Maldonado jeździ jak jeździ, ale przez liczbę błędów sam siebie wpędza w taki stan. Słuchanie że jest się Pay driverem złamie każdego, kto osiąga wynik raz na kwartał. Wszedł do F1 z Hulkiem i siedzi w niej dzięki pieniądzom. Współczuć to można Vergne czy Magnussenowi, bo właśnie taki kaskader jeździ a oni nie. Niektórym służy wejście do wyższej serii mimo że nie ma wyników. Wicemistrzostwo GP2 to był jego szczyt.
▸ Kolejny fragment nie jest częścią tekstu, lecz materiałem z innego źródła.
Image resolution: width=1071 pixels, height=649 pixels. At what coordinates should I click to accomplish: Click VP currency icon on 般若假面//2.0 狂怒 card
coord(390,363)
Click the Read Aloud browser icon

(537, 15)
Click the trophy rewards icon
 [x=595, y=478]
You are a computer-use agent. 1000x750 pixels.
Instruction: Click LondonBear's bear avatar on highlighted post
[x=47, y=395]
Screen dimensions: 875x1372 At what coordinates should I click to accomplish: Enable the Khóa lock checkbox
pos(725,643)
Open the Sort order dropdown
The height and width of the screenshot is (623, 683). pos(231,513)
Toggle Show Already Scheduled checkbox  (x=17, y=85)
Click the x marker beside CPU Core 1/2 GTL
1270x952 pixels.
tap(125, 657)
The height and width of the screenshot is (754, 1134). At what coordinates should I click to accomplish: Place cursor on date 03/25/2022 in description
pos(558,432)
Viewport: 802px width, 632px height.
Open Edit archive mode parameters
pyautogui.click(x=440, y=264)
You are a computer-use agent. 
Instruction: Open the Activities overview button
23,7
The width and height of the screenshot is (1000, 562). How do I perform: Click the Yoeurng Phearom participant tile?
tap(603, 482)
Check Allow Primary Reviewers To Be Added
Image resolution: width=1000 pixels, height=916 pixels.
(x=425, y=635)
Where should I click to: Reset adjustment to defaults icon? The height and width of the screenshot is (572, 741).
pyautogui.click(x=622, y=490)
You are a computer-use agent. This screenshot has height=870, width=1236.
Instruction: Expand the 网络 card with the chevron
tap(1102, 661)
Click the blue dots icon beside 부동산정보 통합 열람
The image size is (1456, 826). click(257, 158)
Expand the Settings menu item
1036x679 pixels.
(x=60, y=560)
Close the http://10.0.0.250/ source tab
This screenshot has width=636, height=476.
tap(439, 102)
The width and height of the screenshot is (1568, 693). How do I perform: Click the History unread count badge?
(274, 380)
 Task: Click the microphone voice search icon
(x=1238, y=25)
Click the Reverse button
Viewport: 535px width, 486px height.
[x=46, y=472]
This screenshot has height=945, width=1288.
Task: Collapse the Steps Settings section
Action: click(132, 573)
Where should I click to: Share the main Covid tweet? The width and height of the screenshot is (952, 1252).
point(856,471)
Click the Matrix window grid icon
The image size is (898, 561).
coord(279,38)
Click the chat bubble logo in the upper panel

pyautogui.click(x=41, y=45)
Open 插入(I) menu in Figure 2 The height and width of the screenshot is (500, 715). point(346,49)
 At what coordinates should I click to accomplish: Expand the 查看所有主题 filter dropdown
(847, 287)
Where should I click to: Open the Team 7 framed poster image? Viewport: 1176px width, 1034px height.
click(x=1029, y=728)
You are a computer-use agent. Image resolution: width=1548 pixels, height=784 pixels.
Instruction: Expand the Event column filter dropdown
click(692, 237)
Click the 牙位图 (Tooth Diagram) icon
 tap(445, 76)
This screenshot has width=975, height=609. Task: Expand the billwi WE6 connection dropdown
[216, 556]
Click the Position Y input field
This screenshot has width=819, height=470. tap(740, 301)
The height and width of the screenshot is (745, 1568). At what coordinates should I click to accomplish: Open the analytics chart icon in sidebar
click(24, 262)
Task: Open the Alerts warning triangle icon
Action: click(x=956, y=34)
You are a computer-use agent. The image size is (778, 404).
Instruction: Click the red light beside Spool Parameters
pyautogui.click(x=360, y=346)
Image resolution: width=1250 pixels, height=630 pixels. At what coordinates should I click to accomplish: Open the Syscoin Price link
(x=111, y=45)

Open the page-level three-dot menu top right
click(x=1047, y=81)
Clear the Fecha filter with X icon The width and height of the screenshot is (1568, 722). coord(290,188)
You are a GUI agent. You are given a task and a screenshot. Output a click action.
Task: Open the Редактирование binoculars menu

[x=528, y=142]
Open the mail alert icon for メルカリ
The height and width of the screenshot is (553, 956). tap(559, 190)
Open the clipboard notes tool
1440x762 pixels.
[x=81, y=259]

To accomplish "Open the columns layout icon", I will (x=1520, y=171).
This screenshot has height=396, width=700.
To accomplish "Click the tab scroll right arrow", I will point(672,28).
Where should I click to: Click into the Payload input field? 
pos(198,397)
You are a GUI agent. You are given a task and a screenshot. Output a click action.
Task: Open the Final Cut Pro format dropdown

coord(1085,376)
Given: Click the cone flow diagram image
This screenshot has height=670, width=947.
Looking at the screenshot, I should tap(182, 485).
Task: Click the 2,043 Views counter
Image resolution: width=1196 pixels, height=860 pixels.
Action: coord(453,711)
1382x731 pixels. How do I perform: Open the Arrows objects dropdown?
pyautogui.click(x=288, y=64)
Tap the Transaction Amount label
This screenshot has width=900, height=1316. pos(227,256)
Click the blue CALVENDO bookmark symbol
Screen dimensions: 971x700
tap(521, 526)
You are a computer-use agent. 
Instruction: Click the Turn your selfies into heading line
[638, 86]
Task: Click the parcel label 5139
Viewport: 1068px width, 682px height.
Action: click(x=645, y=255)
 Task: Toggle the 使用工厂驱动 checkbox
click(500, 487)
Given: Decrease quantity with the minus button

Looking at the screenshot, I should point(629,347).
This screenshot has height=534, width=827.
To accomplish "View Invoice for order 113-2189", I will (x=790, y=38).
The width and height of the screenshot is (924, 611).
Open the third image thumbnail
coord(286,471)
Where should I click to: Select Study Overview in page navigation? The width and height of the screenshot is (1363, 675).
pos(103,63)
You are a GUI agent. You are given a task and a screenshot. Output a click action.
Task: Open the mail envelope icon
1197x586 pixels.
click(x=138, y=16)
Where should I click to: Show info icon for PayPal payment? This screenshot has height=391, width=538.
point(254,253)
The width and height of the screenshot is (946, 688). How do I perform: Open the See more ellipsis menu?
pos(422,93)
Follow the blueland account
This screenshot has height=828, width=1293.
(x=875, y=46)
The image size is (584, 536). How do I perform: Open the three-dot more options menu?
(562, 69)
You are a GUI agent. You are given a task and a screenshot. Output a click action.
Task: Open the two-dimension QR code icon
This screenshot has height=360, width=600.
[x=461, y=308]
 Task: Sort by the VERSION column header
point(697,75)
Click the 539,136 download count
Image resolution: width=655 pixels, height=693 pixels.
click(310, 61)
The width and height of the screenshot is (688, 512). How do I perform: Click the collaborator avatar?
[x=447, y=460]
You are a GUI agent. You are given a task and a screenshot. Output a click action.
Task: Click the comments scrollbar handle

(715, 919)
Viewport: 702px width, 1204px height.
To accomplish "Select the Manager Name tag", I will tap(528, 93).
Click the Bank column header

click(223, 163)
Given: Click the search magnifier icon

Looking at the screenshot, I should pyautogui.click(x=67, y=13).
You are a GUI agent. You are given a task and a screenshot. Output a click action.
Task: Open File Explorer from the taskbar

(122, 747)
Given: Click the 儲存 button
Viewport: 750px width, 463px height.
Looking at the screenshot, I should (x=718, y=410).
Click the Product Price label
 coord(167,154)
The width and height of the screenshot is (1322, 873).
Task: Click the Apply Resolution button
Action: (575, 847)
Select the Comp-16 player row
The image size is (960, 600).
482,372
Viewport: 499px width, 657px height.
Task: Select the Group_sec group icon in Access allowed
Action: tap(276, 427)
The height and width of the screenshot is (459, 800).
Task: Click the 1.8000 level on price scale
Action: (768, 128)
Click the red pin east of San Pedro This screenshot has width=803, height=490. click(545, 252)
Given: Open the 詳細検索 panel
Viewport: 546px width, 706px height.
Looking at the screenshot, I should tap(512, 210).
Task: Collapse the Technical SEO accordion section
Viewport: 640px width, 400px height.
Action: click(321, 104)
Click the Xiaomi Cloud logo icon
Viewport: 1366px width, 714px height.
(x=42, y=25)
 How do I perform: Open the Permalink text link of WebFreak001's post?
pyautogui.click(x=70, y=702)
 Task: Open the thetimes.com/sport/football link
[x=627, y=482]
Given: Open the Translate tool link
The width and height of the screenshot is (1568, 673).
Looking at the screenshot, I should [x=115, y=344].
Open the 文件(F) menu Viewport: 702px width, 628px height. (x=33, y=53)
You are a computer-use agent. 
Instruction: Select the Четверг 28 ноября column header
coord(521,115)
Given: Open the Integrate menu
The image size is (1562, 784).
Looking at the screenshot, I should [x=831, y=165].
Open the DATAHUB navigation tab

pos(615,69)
Jeszcze niepotrzebnie wygrał Hiszpanię ironizując.
Teraz ma misję zostać w Renault i pomóc im wrócić. W tym jednym może się przydać. Z resztą utrzymanie składu trochę nam powie o Palmerze.
Fate
29.11.2015 11:58
[quote] Wyobraźcie sobie tylko, co by było, gdybym to ja doprowadził do kolizji – byłaby z tego wielka informacja![/quote]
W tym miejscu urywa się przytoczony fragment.